"Pilot" is the first episode of the American television situation comedy Everybody Loves Raymond. The episode was directed by Michael Lembeck and written by Philip Rosenthal. The episode aired on September 13, 1996 on CBS.

Plot

Debra is at home feeding the kids when Ray returns from a road trip. They start to discuss Debra's birthday plans before being interrupted by Marie. Debra then leaves Ray in charge of the kids as she goes to the movies with Linda.

Ray leaves with Leo to get pizza and places Marie in charge. When Debra returns home, she finds the house spotless but learns that Ray's parents were there. She starts to get angry at Ray because he didn't listen to her. This results in Debra asking Ray not to invite his parents to her birthday. Ray is reluctant, but eventually tells them that there is no party and makes up a story that Debra and he are going to Bear Mountain. On Debra's birthday, Ray's parents go to Ray's house to leave gifts for Debra, but find Debra and Ray there. Ray then explains why they can't come over every day. They accept it and ask Ray why is he so sensitive and Marie replies "because he's a writer", then they leave.

Ratings
Entertainment Weekly rated the episode as an 'A' calling it "No small feat, considering the fate of this season's other most promising pilots". TV.com rated the episode 8.5 out of 10 with 92 ratings.

################

Required tasks
1. From the plot section of the article on the Everybody Loves Raymond pilot, list every character mentioned by name.
2. Answer these questions using the article on the Everybody Loves Raymond pilot:
(a) Who directed the episode?
(b) Where does Ray tell his parents that he and Debra are going?
(c) What score did TV.com give the episode?
3. Pick up the article on the Everybody Loves Raymond pilot after its final sentence and keep writing it.

Data listing
################

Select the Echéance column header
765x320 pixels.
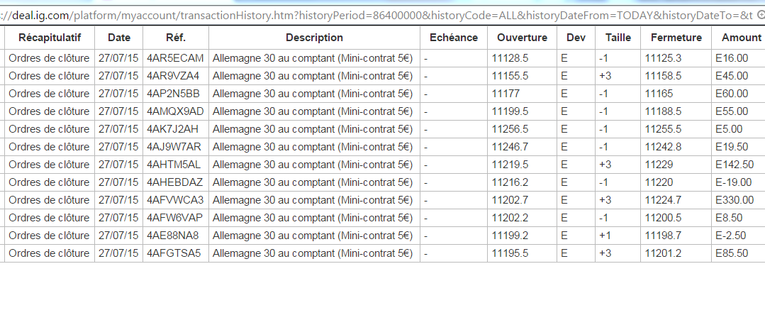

################

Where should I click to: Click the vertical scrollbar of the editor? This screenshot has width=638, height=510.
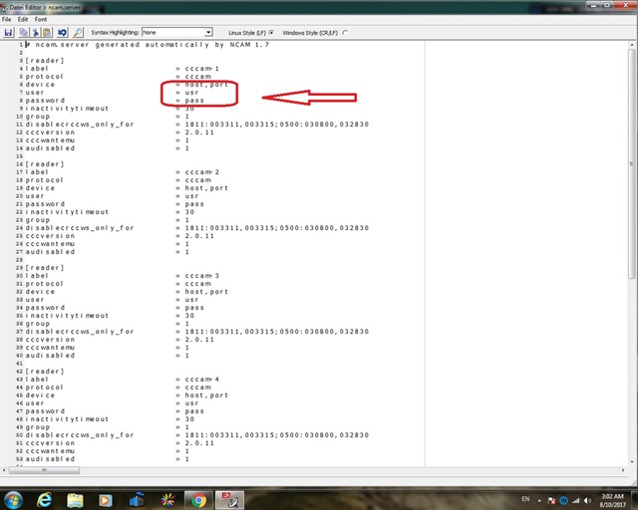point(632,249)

################

Results in order
1. Debra, Ray, Marie, Linda, Leo

2.
(a) Michael Lembeck
(b) Bear Mountain
(c) 8.5 out of 10

3.
Trivia 

 The pilot was actually filmed on another sitcom's sets. Ray and Marie's homes in the pilot differ from those used in the rest of the series. Also, parts of the set were from an earlier CBS sitcom, All in the Family.
 This episode has the first mention of "The Fruit of the Month Club."
 Robert begins to use his short-term catch phrase, "Everybody loves Raymond," just as in the sitcom's name.
 Leo, Ray's friend, is never seen or mentioned again in the entire series.
 The twin boys are named Gregory and Matthew (Ray Romano's actual sons' names) and in the pilot are played by the Ferreira triplets, although only two are seen at any one time. In all other episodes of the series, the twins are named Michael and Geoffrey and are played by Sullivan and Sawyer Sweeten.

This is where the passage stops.